(Saved data entries)
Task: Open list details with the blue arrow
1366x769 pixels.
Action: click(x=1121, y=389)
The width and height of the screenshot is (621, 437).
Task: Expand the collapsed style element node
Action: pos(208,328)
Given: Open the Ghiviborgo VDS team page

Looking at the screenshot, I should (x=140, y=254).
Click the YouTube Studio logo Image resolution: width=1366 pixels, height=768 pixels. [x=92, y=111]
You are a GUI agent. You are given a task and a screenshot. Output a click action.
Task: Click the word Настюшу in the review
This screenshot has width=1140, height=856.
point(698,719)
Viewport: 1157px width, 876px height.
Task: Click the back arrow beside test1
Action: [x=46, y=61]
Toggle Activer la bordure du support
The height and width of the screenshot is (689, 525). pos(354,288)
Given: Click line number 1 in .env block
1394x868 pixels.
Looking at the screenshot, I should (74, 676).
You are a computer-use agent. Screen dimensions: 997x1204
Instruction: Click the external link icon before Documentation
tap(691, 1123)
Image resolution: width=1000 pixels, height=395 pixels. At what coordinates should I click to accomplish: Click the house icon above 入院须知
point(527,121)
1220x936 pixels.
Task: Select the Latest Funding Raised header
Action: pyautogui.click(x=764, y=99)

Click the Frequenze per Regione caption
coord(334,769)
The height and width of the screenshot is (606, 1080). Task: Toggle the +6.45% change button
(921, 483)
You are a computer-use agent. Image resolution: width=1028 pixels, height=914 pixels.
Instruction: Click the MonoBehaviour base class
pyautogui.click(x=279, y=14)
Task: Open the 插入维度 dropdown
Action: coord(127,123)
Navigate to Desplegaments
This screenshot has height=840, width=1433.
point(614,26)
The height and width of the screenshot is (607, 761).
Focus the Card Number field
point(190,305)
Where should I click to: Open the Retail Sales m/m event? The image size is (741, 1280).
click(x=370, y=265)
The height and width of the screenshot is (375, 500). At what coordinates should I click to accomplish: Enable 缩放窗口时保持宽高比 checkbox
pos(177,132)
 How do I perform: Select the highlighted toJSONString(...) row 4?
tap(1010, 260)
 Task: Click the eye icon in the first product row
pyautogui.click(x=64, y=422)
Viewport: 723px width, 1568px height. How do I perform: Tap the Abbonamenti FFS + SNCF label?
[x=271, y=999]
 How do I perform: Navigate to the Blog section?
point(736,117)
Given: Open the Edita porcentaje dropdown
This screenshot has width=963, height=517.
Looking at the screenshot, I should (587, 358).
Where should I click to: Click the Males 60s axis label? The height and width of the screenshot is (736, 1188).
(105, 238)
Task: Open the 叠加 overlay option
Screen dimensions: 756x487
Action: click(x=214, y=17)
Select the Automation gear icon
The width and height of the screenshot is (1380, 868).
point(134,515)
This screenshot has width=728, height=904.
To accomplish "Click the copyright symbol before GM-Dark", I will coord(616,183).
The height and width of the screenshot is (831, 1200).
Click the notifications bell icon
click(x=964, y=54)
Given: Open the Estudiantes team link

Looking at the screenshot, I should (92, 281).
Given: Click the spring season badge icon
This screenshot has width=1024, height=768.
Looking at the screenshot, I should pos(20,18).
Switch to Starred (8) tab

ACTIVITY =>
The lines in the entries above that carry the word "agent" must be copied.

EXERCISE ANSWER =>
You are a GUI agent. You are given a task and a screenshot. Output a click action.
You are a computer-use agent. Screen dimensions: 997x1204
You are a computer-use agent. Image resolution: width=1028 pixels, height=914 pixels.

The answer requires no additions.